Power cables are widely used in many electric power transmission and distribution systems. To operate cable networks securely and stably, it is quite important to accurately estimate its ampacity. The methods of calculating the cable ampacity include analytical method, numerical method, and experimental method. Determining the ampacity of power cables by experiment is high cost. The analytical approach based on IEC-60287 has been widely used by most engineers to calculate the ampacity of power cable for its ease of use, yet at the cost of accuracy. But in recent years, numerical method based on the finite element method gains more and more attention on the calculation of the cable ampacity, which has overcome the shortcomings of the two previous methods.In this paper, a multi-physics coupled model is proposed and numerically calculated by finite element method(FEM).
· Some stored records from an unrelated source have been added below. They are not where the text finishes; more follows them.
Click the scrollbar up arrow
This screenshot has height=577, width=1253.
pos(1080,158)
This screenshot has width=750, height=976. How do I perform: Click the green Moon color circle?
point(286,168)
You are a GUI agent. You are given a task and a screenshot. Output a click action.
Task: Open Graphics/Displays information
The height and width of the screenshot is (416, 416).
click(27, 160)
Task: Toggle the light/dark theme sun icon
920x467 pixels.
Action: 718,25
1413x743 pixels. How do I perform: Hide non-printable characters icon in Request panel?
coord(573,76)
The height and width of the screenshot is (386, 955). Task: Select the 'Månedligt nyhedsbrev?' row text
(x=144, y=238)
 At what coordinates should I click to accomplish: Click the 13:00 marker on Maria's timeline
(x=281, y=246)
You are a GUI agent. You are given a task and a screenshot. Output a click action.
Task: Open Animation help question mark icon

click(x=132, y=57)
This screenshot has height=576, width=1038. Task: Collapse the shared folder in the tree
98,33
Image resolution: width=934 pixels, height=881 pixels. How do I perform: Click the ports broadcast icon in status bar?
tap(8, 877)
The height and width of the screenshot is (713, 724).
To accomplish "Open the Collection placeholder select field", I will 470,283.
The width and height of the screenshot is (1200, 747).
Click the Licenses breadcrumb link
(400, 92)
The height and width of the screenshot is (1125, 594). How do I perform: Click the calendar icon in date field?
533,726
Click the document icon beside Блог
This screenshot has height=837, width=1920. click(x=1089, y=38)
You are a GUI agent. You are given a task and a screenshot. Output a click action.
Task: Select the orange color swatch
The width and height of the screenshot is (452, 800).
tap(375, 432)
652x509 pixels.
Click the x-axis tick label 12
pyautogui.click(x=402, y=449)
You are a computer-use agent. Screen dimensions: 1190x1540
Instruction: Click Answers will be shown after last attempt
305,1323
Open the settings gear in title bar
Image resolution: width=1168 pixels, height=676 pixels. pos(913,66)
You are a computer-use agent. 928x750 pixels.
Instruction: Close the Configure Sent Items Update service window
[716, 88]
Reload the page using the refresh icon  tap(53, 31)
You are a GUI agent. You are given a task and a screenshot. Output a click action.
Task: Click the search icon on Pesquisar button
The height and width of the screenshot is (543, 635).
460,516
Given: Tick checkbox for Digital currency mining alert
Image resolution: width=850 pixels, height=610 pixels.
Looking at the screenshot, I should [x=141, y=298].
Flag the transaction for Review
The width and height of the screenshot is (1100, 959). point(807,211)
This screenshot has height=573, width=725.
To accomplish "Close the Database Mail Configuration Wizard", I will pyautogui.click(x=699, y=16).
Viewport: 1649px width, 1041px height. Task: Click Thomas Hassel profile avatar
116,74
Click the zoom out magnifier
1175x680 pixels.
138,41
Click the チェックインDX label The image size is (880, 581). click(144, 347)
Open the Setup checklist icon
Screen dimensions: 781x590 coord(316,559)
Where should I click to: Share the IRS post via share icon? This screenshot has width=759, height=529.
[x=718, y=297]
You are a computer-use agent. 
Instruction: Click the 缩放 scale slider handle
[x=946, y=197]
Case studies of different layout of power cables are given. This paper mainly for the following research:(1) The calculation of thermal distribution and ampacity for a single-phase cable, of which the surface temperature is set at 42.6℃, is conducted by using electromagnetic-thermal coupled model. Calculation using IEC-60287 and experiment are also made for comparative purpose. The thermal distribution and ampacity obtained from our model agrees very well with that from IEC-60287 and experiment.(2) The calculation of thermal distribution and ampacity for underground directly buried cables is conducted by using electromagnetic-thermal coupled model, for cables in ducts and groove using electromagnetic-thermal-fluid coupled model. Calculation using IEC-60287 are also made for comparative purpose. Results show that the ampacity obtained from our model agrees very well with that from IEC-60287 for one-circuit cables, yet apparently deviates for multi-circuit cables. Obviously, such deviation is primarily caused by the capability of our model to precisely calculate the losses. Meanwhile, it validates the advantage of our model in calculation of ampacity for multi-circuit cables.(3) The calculation of thermal distribution and ampacity for the cable under specified laying conditions, which are not pointed out clearly in IEC-60287 standard, is conducted by using multi-physics coupled model. Results show that the multi-physics coupled model computed by using finite element method(FEM) is an effective means to calculate the ampacity of the cable under special structure and complex laying conditions.